In the Epilogue to his penetrating, well-documented study, Nazi Paris, Allan Mitchell writes “Parisians had endured the trying, humiliating, and essentially absurd experience of a German Occupation.” Odd as it may sound, “absurd” is exactly right. Both the word and the sense of absurdity come up again and again in the diary kept by a remarkable French intellectual during those “dark years,” as he called them. For the absurd is not only laughable: it can be dangerous. Here is a sampling of the absurdities Jean Guéhenno noted in his Diary of the Dark Years 1940-1944.

24 October 1940

Pierre Laval

French politician Pierre Laval (1883-1945) as lawyer in 1913. Agence de presse Meurisse‏ Public domain via Wikimedia Commons.

Yesterday evening all the newspapers were shouting out the great news: “M. Pierre Laval has met with the Führer.” . . . For what price did he sell us down the river? As early as 9 PM, the English radio was announcing the conditions of the deal: but what can we really know about it? Did the Marshal reject them? Are we going to be forced to put all our hopes on the resistance of that old man? This tyranny is too absurd, and its absurdity is too obvious to too many people for it to last.

For we have been plunged into vileness, that much is certain, but still more into absurdity.

29 November 1940

The newspapers are lamentably empty. This morning, however, I find the speech that Alfred Rosenberg, the high priest of Nazism, delivered yesterday from the podium of our Chamber of Deputies. For it is from there that Nazism is to hold sway over France . . . The history of the 19th century, he claims, is nothing but the struggle of blood against gold. “But today, blood is victorious at last . . . which means the racist, creative strength of central Europe.” I am recopying it exactly . . . Race? Claiming to rebuild Europe on a fable like that — how absurd!

7 January 1941

. . . my deepest reason for hope: it’s just that all this is too absurd. Something as absurd as this cannot possibly last. It seems to me I can read their embarrassment on the faces of the occupying forces. Every day, they are increasingly obliged to feel like foreigners. They don’t know what to do in the streets of Paris or whom to look at. They are sad and exiled. The jailor has become the prisoner. If he were sincere and he could speak, he would apologize for being here. No doubt that pitiable revolver he carries at his side reduces us to silence. And so? For how long will he be carrying it — will he have to carry it? For, without a revolver . . . Will he be condemned to wear it forever and live in this exile, without any other justification, any other joy than that little revolver?

10 February 1941

Every evening at the Opera, I am told, German officers are extremely numerous. At the intermissions, following the custom of their country, they walk around the lobby in ranks of three or four, all in the same direction. Despite themselves, the French join the procession and march in step, unconsciously. The boots impose their rhythm.

11 March 1941

M. Darlan is proclaiming “Germany’s generosity.” It is the height of absurdity: these vanquished generals have become our masters, and because of their very defeat, they must fear England’s victory and the restoration of France above all.

17 September 1941

I went on a trip to Brittany for a change of air and to try to get supplies of food, for life here has become increasingly wretched . . . Everywhere I found the same absurdity . . . On the sea, on the moors, in the forest, . . . just when I was going to forget about him, suddenly the gray soldier was there in front of me, with his rifle and his face of an all-powerful, barbaric moron. But it is impossible that he himself cannot feel how vain is the terror he is wielding. The sailors of Camaret make fun of him openly . . . He will go away as he came; he will have gone on a long, absurd trip.

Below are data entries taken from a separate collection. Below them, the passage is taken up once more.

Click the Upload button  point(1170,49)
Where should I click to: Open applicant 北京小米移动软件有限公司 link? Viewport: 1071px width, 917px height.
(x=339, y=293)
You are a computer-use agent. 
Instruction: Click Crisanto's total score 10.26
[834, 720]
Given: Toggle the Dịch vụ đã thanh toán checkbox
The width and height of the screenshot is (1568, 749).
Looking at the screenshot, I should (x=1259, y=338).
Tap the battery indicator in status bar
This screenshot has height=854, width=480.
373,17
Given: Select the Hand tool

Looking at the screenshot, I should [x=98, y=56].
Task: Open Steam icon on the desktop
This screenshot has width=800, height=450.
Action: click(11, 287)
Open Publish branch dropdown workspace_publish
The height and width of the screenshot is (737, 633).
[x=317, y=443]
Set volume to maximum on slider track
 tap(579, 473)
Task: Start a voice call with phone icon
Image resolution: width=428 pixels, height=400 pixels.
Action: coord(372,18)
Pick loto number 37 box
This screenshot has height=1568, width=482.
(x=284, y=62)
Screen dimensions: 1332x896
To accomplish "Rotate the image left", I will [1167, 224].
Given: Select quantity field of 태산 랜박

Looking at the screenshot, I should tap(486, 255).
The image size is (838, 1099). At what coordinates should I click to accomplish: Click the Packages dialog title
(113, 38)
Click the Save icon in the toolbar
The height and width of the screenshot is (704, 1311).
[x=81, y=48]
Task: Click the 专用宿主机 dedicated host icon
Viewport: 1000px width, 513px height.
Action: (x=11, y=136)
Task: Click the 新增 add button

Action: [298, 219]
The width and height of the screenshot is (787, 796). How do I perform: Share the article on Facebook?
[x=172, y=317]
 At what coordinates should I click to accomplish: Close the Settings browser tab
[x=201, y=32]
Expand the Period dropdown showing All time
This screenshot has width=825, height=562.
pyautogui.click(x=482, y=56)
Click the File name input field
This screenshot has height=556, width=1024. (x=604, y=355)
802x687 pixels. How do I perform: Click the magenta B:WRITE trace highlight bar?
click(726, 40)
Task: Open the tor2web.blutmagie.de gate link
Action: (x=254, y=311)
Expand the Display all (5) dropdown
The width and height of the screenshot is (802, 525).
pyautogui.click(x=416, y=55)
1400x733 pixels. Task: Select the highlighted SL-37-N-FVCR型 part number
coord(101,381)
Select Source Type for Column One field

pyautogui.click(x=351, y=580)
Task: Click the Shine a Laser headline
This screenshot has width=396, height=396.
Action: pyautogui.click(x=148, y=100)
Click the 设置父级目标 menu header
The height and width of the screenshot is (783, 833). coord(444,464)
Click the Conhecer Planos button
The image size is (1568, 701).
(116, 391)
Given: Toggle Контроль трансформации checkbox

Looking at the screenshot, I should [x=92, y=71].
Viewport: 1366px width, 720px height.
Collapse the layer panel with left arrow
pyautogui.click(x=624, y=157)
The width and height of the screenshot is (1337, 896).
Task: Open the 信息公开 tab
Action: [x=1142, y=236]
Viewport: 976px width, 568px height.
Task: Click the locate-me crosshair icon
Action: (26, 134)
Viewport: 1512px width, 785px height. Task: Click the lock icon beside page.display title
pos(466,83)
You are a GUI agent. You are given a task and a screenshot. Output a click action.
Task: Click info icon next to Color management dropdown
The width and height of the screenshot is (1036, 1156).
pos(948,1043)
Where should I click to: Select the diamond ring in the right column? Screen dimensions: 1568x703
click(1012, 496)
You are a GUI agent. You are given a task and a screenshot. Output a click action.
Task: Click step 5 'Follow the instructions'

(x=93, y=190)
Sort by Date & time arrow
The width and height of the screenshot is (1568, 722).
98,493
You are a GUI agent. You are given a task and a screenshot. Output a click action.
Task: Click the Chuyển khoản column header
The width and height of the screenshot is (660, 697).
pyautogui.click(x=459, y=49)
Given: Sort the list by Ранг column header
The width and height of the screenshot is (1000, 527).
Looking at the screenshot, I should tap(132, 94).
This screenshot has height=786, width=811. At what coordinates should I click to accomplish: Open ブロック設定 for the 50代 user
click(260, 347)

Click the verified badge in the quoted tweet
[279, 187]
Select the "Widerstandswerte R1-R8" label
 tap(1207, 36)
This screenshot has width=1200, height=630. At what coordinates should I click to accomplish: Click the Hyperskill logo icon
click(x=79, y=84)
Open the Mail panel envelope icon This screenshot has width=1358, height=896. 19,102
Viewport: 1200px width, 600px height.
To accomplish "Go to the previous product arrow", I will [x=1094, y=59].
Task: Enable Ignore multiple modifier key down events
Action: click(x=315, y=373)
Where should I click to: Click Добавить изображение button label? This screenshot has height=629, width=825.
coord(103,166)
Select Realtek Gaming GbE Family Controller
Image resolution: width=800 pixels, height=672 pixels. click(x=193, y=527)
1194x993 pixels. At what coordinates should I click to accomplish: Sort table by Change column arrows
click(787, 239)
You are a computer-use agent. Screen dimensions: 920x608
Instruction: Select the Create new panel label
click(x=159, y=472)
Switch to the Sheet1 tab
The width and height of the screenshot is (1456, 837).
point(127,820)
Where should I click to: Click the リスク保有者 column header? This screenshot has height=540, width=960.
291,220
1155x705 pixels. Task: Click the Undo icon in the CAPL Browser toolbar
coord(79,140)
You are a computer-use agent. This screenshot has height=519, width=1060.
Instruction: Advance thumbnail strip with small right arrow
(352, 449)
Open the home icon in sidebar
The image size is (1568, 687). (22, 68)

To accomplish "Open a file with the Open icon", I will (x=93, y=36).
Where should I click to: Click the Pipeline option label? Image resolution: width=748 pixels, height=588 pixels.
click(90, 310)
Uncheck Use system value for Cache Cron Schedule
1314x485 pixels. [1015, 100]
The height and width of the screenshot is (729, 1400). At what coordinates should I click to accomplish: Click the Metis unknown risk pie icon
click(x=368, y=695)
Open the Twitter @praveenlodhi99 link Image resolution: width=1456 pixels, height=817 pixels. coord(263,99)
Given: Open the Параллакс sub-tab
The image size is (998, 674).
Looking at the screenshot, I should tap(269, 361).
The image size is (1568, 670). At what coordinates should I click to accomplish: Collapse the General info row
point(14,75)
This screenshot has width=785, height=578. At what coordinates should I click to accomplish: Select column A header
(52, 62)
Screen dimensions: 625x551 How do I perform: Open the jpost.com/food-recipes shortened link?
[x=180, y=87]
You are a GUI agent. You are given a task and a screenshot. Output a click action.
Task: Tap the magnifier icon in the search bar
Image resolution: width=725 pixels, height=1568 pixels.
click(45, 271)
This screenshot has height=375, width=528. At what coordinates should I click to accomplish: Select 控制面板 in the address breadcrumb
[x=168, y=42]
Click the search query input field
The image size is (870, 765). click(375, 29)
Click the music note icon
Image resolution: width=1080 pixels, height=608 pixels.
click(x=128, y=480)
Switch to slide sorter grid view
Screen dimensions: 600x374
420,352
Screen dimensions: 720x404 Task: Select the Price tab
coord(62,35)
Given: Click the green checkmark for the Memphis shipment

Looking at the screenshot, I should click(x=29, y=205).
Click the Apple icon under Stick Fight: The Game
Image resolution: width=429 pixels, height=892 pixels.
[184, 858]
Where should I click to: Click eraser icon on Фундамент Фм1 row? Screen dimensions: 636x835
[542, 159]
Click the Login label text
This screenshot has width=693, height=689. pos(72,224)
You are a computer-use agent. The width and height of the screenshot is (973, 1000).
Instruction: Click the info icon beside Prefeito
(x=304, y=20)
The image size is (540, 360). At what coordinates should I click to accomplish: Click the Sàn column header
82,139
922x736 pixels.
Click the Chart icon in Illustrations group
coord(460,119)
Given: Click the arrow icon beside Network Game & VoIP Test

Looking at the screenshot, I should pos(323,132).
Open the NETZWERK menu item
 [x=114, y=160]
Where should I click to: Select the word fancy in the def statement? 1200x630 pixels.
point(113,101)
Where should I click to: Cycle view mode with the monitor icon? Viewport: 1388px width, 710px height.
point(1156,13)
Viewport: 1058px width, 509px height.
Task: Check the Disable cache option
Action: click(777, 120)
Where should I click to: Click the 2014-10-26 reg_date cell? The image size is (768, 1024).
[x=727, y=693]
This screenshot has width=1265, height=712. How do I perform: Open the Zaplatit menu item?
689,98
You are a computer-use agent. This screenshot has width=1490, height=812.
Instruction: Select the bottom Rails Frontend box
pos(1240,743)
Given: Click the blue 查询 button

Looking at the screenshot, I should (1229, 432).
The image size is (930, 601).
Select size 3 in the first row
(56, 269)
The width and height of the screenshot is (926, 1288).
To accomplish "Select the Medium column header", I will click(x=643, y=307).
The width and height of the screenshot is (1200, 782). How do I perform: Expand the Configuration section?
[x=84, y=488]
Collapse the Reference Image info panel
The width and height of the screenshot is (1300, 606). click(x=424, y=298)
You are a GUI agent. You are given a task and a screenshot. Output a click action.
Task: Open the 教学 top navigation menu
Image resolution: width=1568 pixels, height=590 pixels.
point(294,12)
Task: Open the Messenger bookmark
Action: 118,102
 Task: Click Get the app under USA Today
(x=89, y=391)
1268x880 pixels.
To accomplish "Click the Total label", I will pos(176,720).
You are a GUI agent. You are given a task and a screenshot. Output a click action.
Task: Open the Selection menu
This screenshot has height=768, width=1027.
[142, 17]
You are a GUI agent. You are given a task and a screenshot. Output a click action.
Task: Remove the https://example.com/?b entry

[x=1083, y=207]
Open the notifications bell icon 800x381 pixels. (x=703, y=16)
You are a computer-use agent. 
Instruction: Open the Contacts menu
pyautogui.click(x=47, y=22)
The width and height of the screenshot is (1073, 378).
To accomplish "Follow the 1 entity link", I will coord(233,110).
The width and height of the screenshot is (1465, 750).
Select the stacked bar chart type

Paris Opera Palais Garnier

Paris Opera Palais Garnier by Smtunli, Svein-Magne Tunli. CC-BY-SA-3.0 via Wikimedia Commons.

22 February 1943

. . . those officers one meets around the Madeleine and the Opera in their fine linen greatcoats, with their vain, high caps, that look of proud stupidity on their faces and those nickel-plated daggers joggling around their bottoms. Then there are [the] busy little females — those mailwomen or telephone operators who look like Walkyries: one can sense their vanity and emptiness. The other day on the Place de la Concorde in front of the Ministry of the Navy I stopped to watch the sentries — those unchanging puppets who have stood there on each side of the door for more than two years, without drinking, eating or sleeping, like the symbol of deadly, mechanical [German] order right in the middle of Paris. I stood looking at them for a while as they pivoted like marionettes. But one tires of the Nuremberg clock . . .

29 May 1944

A torrent of stupidity. Two movie actors had put on Racine’s Andromaque in the Édouard VII Theater. Their interpretation of the play seemed immoral. Andromaque has been banned. This morning, the newspapers are publishing the following note: “The French Militia is concerned about the intellectual protection of France as well as public morality. That is why the regional head of the for the Militia of the Paris region notified the Prefect of Police that it was going to oppose the production of the scandalous play by Messieurs Jean Marais and Alain Cuny now playing at the Édouard VII Theater. The Prefect of Police issued a decree immediately banning the play.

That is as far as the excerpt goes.